Radio equipment has been installed as another aid to safety, and today it demonstrated its effectiveness in keeping the pilot informed of the trends in weather.
Radio Operator John McAndrews had the earphones clapped to his head as the ship took off in the haze of the Chicago municipal field at eight o’clock this morning and periodically he received the reports from the weather stations. Every half hour the voice of the weather man could be heard relaying the data on cloud formations, visibility, wind direction and temperature.
Provision for Dark Days.
There wasn’t much chatter on the aerial line for the skies were clear throughout the middle west and the weather was little worry to the airmen.
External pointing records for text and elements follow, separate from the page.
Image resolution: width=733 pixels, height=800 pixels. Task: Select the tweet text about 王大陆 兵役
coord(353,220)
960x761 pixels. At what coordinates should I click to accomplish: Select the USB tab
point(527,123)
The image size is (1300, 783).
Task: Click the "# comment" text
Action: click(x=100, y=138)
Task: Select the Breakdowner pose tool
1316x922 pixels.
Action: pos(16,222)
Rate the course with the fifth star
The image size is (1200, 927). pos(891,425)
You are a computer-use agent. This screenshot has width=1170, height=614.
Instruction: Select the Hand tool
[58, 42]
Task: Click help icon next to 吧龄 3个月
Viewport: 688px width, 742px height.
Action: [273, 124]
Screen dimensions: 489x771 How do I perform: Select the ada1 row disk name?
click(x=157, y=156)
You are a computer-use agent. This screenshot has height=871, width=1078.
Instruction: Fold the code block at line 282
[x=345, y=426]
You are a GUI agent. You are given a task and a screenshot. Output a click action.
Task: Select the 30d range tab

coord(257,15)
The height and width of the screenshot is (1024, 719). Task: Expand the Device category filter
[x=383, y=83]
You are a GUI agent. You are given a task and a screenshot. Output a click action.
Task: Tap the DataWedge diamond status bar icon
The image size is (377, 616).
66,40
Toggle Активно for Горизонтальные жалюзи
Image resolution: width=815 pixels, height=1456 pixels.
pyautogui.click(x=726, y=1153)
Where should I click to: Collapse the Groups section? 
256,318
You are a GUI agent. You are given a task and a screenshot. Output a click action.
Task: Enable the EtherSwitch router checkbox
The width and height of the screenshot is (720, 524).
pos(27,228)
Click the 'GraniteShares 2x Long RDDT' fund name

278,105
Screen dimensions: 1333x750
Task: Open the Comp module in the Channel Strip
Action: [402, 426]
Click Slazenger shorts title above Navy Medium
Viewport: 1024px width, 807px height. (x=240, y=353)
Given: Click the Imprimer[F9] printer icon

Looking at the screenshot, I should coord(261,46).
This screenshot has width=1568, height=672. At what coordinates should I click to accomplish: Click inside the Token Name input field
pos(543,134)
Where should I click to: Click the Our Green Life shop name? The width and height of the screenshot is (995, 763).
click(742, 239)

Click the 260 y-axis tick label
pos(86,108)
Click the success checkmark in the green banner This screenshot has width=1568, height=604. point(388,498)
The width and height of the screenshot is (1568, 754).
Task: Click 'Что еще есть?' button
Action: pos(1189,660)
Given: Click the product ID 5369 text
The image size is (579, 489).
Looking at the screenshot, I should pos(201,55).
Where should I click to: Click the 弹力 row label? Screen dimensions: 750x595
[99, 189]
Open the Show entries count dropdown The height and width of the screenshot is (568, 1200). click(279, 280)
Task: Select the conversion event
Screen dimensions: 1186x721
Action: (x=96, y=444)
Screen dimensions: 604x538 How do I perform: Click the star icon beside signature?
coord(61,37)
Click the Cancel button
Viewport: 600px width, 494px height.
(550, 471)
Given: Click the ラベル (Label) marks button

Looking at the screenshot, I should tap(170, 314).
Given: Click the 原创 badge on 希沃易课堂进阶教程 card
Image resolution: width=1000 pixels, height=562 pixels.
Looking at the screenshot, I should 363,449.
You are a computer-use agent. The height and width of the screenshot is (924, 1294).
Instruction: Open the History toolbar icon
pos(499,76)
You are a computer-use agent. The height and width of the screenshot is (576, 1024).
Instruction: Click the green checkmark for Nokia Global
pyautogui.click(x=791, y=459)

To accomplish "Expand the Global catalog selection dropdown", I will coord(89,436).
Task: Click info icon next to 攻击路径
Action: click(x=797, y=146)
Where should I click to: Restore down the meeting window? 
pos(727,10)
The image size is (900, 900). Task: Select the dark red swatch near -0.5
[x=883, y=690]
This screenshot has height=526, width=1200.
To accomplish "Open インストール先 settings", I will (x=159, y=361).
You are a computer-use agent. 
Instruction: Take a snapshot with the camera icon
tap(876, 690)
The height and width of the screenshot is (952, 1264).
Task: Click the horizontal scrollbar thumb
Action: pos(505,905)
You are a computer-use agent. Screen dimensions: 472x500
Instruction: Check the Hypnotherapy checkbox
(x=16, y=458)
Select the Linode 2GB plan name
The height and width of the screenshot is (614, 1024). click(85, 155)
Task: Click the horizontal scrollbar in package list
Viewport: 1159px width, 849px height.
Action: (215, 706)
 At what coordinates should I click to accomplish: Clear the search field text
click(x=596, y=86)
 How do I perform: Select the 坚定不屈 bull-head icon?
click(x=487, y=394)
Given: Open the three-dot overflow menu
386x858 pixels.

On a muggy day when a change is expected the ear phone of the “‘Arf Pint’s” radio picks up the voices of a half dozen mail pilots in the vicinity asking for more frequent word of the weather.
From Chicago to Urbana the ship’s radio picked up the high buzzing code of the radio beacon which guides the mail planes straight to their destinations over an invisible air path. The signals were lost as the plane passed east of St. Louis where the broadcasting station for the Chicago-St. Louis mail is located.
At Cairo the “Arf Pint” left the snow behind, and farther on Pilot Homer Berry and his heavy flying coat. With Little Egypt well to the stern, the ship crossed the Ohio river and picked up the broad Mississippi, following it down to Memphis.
Rests Beside Memphis.
Little more than six hours after taxiing around a mountain of snow in front of the gray good hangar in Chicago, the big ship landed here near a field where Negroes in short sleeves were loading cotton bales into a rickety wagon.
Memphis boasts one of the most modern airports in the south. Within a twenty minute ride from the center of business the city has developed an airdrone whose improved acreage is greater than that of the Chicago City field.
1 Early in 1929, just before he purchased the ‘Untin’ Bowler, Col. McCormick was approached by a 33-year-old flier, Parker D Cramer. Inspired by the commercial possibilities of a transatlantic air route that covered more land than ocean, Cramer had sworn his life to its development and exploitation. Cramer, almost single-handedly, sought to build his bridge north of the bad weather, and he was well aware that McCormick’s S-38 was the only sea-going aircraft of its day that could make the 500-mile hops to Europe with any appreciable amount of payload. With the popularity of aviators and their exploits at an all-time high after the transatlantic epic of Lindbergh, it seemed only natural to McCormick to combine his own aeronautical passion with that of the public.
2 The ‘Untin’ Bowler and ‘Arf Pint were both Igor Sikorsky’s S-38 amphibians. The S-38 was a nine-seat commercial amphibian powered by two 313kW Pratt & Whitney Wasp radial engines. A sesquiplane wing arrangement was employed and the tail unit was carried on two outriggers running aft from the main wing and braced to the heel of the hull by two struts. McCormick’s S-38 received special modifications for the Colonel’s planned transatlantic run. The cabin accommodations were removed and replaced by three 100-gallon fuel tanks. It was a successful design and many were built for airline use (including Pan American Airways, entering service in October 1938), private use and for the US Navy/USAAC. The type also set several world records for speed and altitude with specific loads. Other Chicago owners included taxi cab (later rental car) mogul John Hertz, and Charles R. Walgreen of drugstore fame.
3 McCormick named two of his several planes as plays on English slang. He once asked a London hatter for a cork derby to ride to hounds in and had been informed that the item he sought was “a ‘untin’ bowler, so if you fall off the ‘orse you won’t ‘urt your ‘ead.”